Holder noted, however, that in the year and 10 months since the FBI started notifying recipients of this right, only a small handful had asserted that right.
“Thus far, there have been only four challenges to the non-disclosure requirement,” Holder wrote, “and in two of the challenges, the FBI permitted the recipient to disclose the fact that an NSL was received.”
NSLs are written demands from the FBI that compel internet service providers, credit companies, financial institutions and others to hand over confidential records about their customers, such as subscriber information, phone numbers and e-mail addresses, websites visited and more.
NSLs are a powerful tool because they do not require court approval, and they come with a built-in gag order. An FBI agent looking into a possible anti-terrorism case can essentially self-issue the NSL to a credit bureau, ISP or phone company with only the sign-off of the Special Agent in Charge of their office. The FBI has to merely assert that the information is “relevant” to an investigation.
http://www.wired.com/threatlevel/2012/05/nsl-challenges/
Senator seeks DOJ cellphone tracking data.
U.S. Senator Al Franken has in a letter asked the Department of Justice for information on its practices in requesting location information from wireless carriers, following reports that law enforcement agencies are requesting such information sometimes without warrants.
Franken, a Minnesota Democrat, said he was concerned about reports that after a Supreme Court decision on tracking using GPS devices, state and local law enforcement agencies may be requesting the location records of individuals directly from their wireless carriers instead of tracking individuals through GPS devices installed on vehicles, according to a copy of the letter on the website of the American Civil Liberties Union.
The Supreme Court ruled in January that the use of GPS devices to track individuals amounted to a search and required a warrant under the Fourth Amendment of the U.S. Constitution, which protects individuals from unreasonable searches.

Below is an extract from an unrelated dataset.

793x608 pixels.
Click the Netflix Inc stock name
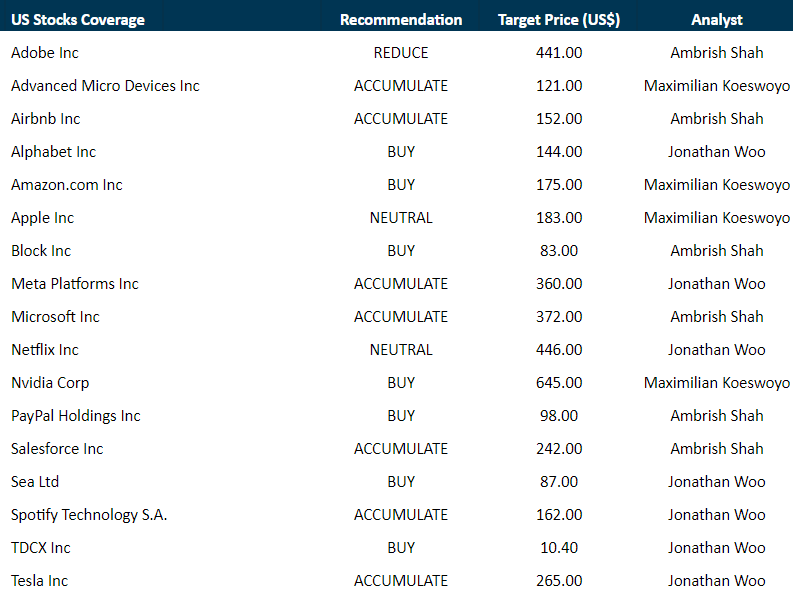click(x=45, y=349)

"I am eager to learn about how frequently the Department requests location information and what legal standard the Department believes it must meet to obtain it," Franken said in the letter addressed to attorney general Eric Holder which is dated May 10. Franken also wants to know how the Department may have changed its practices after the Supreme Court decision.
Congressman Edward J. Markey, a Democrat from Massachusetts, sent last Thursday a letter to nine major wireless carriers, including AT&T, Verizon and T-Mobile, asking them about their policies and practices for sharing their customers' mobile phone information with law enforcement agencies, including whether they consider if court warrants have been obtained. Markey also asked if the carriers accepted payments and other forms of compensation in exchange for the information provided.
The tracking of cellphones by law enforcement, once used mainly by federal agents, is widely used as a surveillance tool by local police officials, who often use it with "little or no court oversight," The New York Times reported in March. The carriers charged for the information, the newspaper added.